• _WHAT TO PRODUCE_:
Could you copy out the text of all the items below word for word, leaving out the pictures?

• _MATERIAL FOR THIS EXERCISE_:
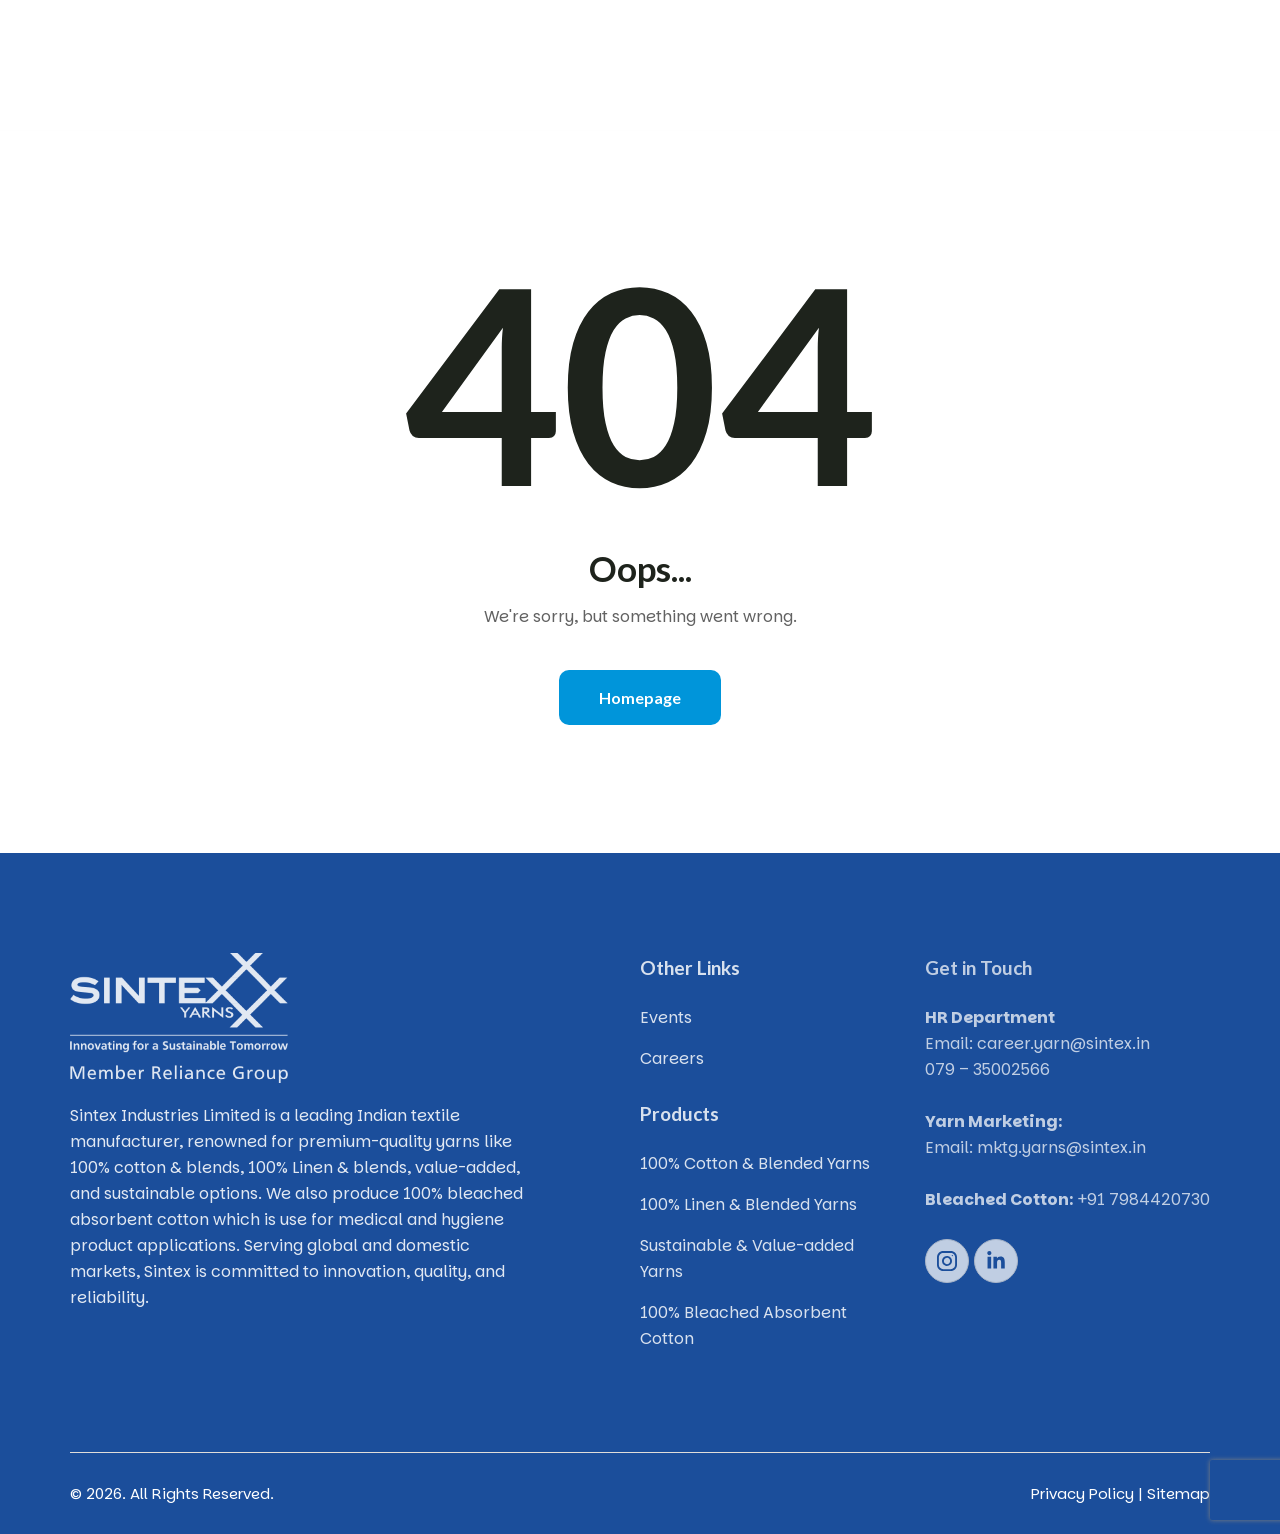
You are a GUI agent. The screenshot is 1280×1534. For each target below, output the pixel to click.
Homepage (640, 697)
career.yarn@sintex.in (1063, 1043)
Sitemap (1178, 1493)
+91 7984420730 (1143, 1199)
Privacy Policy (1082, 1493)
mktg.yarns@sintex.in (1061, 1147)
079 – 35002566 (987, 1069)
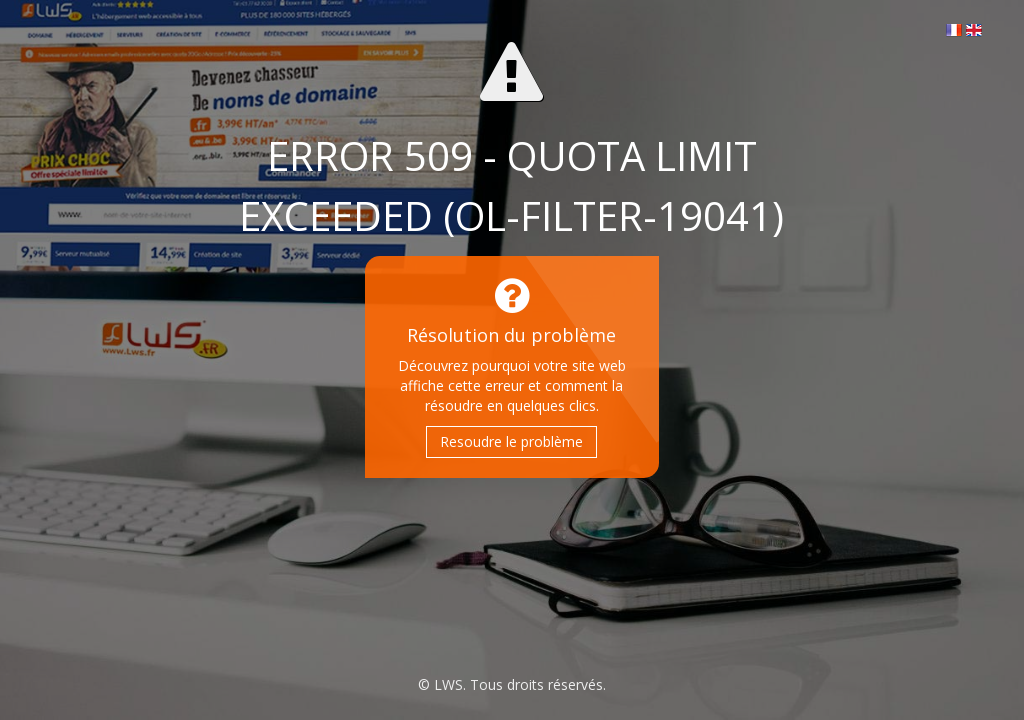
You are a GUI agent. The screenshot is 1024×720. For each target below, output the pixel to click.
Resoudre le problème (511, 441)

• _TASK RESPONSE_:
You are a GUI agent. The screenshot is 1280×1534. For each target below, output the pixel to click.
Homepage (640, 697)
career.yarn@sintex.in (1063, 1043)
Sitemap (1178, 1493)
+91 7984420730 (1143, 1199)
Privacy Policy (1082, 1493)
mktg.yarns@sintex.in (1061, 1147)
079 – 35002566 (987, 1069)
You are a GUI agent. The screenshot is 1024×720. For each target below, output the pixel to click.
Resoudre le problème (511, 441)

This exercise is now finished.